Stated problem:
In the passage below about a Maryland Supreme Court ruling, what did the court order at the end?

Passage given:

## Start

A 4–3 majority of the Maryland Supreme Court disagreed. To hold that a prosecutor’s dismissal of charges “divests a victim of the right to appeal what the victim contends is an unlawful vacatur order,” the opinion said, “would make it essentially impossible for victims to enforce their rights in connection with a vacatur hearing.”
The high court further ruled that, under Maryland’s statutes and constitution, Lee had a right be heard in person on the merits of the motion to vacate Syed’s conviction — but did not have the right to participate as a party. The court interpreted legislation granting victims the right to be heard at a hearing regarding the “alteration of a sentence” to apply to a vacatur hearing, which necessarily changes the defendant’s sentence. It further held that this outcome was necessary under the “constitutional requirement that all victims be treated with dignity, respect, and sensitivity” during all phases of the criminal justice process.
Justice Jonathan Biran wrote for the majority that Lee “did not receive sufficient notice of the hearing to reasonably permit him” to attend. The high court ordered a new hearing on the matter before a new judge.

## End

Data extract:
## Start

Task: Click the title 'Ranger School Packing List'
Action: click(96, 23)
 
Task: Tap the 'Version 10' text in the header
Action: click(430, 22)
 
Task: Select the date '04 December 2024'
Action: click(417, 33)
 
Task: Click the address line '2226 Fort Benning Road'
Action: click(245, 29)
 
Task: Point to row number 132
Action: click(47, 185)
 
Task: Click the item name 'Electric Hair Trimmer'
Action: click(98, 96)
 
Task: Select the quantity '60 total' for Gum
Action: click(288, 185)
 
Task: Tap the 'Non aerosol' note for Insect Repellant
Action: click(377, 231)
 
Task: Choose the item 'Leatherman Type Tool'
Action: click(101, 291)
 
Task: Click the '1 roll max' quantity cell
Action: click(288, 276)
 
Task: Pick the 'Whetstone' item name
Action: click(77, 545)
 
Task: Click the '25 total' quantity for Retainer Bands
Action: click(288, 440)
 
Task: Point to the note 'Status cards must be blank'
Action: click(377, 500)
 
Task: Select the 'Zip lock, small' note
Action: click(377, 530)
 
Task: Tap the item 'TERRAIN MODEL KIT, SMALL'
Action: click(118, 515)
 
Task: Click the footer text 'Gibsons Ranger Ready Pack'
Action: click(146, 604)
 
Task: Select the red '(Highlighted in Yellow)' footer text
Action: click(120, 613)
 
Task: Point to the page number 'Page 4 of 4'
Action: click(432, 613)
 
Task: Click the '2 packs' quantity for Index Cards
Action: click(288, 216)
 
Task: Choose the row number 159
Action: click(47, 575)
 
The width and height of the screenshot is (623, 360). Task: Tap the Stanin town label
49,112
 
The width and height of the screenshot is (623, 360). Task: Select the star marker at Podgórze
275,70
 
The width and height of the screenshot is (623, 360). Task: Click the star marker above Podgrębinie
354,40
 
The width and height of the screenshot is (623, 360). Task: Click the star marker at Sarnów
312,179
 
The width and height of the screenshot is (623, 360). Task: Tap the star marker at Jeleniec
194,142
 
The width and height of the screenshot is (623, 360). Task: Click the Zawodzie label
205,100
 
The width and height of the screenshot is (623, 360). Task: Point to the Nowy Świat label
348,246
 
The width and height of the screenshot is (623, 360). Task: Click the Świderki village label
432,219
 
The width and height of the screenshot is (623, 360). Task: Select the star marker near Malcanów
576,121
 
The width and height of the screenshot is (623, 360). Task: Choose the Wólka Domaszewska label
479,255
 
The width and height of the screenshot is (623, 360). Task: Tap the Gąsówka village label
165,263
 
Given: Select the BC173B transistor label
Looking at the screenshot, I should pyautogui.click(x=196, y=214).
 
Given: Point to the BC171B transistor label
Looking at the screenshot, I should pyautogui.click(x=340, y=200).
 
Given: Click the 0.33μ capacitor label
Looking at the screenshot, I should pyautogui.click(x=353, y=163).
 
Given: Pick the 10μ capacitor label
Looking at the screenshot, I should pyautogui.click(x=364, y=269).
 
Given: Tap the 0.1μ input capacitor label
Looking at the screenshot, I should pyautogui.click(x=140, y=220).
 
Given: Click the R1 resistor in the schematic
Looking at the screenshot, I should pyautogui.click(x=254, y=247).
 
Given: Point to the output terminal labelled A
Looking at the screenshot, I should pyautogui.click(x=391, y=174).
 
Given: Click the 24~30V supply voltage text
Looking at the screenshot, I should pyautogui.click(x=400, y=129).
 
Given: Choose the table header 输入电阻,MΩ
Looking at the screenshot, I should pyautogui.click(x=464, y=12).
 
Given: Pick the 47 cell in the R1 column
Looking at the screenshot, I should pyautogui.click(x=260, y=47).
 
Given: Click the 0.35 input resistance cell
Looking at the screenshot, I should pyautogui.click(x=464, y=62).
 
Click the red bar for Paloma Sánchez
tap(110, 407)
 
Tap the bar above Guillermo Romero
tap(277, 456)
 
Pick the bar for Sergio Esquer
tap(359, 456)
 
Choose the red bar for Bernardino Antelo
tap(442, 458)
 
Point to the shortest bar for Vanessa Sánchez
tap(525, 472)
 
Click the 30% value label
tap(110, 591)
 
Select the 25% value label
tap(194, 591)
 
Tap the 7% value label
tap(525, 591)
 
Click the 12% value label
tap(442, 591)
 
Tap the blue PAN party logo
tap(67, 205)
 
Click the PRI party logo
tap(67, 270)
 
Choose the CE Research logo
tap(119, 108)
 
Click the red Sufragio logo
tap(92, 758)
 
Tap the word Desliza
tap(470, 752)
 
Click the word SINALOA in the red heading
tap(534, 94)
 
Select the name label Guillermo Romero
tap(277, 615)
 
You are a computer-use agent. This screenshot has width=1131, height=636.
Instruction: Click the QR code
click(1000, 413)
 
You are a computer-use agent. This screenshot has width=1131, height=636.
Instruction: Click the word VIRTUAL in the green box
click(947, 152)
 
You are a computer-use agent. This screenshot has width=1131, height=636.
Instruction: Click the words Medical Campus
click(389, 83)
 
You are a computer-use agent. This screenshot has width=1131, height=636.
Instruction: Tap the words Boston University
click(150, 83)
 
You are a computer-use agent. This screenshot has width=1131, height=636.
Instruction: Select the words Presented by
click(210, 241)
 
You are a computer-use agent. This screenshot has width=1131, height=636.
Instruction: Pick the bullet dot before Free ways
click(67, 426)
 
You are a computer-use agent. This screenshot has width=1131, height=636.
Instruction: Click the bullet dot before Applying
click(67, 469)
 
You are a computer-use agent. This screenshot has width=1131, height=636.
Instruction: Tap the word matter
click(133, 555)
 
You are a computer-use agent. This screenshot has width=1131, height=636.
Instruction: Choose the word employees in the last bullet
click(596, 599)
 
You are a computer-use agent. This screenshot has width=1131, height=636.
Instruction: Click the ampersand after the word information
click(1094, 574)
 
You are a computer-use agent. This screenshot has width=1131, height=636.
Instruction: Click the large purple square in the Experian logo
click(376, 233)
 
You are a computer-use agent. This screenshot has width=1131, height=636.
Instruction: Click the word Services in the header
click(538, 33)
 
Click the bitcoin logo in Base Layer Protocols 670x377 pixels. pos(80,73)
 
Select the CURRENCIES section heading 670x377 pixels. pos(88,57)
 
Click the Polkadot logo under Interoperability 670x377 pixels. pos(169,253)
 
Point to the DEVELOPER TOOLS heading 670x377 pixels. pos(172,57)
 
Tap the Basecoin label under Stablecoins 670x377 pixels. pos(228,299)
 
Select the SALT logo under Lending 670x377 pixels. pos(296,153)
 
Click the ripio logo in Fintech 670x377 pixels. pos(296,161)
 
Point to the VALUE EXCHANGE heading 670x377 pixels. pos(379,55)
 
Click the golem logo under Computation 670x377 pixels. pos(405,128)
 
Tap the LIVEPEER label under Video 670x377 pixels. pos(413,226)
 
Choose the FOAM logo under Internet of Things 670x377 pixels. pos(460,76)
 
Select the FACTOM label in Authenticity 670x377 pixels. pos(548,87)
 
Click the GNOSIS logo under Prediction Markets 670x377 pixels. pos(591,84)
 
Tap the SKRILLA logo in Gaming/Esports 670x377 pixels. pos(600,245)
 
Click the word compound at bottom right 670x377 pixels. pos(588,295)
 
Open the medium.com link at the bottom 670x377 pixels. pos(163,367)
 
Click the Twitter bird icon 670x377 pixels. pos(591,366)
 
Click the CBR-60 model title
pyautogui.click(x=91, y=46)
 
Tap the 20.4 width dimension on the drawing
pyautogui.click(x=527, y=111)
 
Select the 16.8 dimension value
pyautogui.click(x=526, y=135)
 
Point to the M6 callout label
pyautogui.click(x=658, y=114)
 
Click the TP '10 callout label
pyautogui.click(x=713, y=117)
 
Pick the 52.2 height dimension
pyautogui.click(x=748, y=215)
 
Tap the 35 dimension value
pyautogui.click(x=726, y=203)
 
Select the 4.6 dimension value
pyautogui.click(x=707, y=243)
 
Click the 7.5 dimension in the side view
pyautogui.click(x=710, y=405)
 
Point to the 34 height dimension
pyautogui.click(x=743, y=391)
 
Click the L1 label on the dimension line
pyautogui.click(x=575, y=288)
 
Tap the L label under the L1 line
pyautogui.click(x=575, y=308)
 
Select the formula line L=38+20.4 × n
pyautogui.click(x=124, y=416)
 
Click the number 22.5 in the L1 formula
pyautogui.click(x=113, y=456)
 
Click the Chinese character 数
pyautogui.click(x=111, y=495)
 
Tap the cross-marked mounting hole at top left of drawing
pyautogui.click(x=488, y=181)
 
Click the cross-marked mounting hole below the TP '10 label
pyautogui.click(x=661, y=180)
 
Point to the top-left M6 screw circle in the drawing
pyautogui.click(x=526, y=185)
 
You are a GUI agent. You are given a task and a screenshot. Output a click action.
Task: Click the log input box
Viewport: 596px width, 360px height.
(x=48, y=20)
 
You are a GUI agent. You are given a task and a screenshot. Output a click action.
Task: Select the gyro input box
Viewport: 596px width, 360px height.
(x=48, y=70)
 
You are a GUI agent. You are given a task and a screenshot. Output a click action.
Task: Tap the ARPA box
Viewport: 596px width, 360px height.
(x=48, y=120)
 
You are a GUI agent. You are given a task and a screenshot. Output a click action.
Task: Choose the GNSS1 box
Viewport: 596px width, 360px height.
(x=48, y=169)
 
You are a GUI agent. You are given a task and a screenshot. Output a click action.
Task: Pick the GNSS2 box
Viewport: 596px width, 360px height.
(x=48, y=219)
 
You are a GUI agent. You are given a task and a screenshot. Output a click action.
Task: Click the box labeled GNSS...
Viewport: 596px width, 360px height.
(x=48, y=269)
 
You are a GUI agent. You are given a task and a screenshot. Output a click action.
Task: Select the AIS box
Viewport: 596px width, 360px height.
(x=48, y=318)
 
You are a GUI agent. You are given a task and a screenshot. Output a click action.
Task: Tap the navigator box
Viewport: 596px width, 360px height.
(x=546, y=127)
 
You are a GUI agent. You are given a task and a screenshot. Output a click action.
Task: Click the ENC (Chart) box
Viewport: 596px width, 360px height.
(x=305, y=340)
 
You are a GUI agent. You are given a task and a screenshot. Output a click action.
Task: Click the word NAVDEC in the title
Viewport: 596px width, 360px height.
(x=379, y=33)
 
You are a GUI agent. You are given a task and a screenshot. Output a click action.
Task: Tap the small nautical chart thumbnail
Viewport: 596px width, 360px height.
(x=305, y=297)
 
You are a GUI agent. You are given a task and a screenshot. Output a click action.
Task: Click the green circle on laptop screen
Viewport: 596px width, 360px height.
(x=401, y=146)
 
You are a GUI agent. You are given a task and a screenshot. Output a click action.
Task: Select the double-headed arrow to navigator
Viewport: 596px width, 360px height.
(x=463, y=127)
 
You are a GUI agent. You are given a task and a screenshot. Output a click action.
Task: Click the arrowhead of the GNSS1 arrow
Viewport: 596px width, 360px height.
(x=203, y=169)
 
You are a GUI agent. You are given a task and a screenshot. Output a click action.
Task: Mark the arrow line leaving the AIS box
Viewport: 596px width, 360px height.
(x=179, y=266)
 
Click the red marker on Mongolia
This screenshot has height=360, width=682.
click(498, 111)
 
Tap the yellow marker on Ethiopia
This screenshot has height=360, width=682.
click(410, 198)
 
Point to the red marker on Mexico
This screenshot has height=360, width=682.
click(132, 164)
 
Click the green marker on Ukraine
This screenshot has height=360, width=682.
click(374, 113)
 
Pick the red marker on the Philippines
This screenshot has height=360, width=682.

## End

Reply:
A new hearing on the matter before a new judge.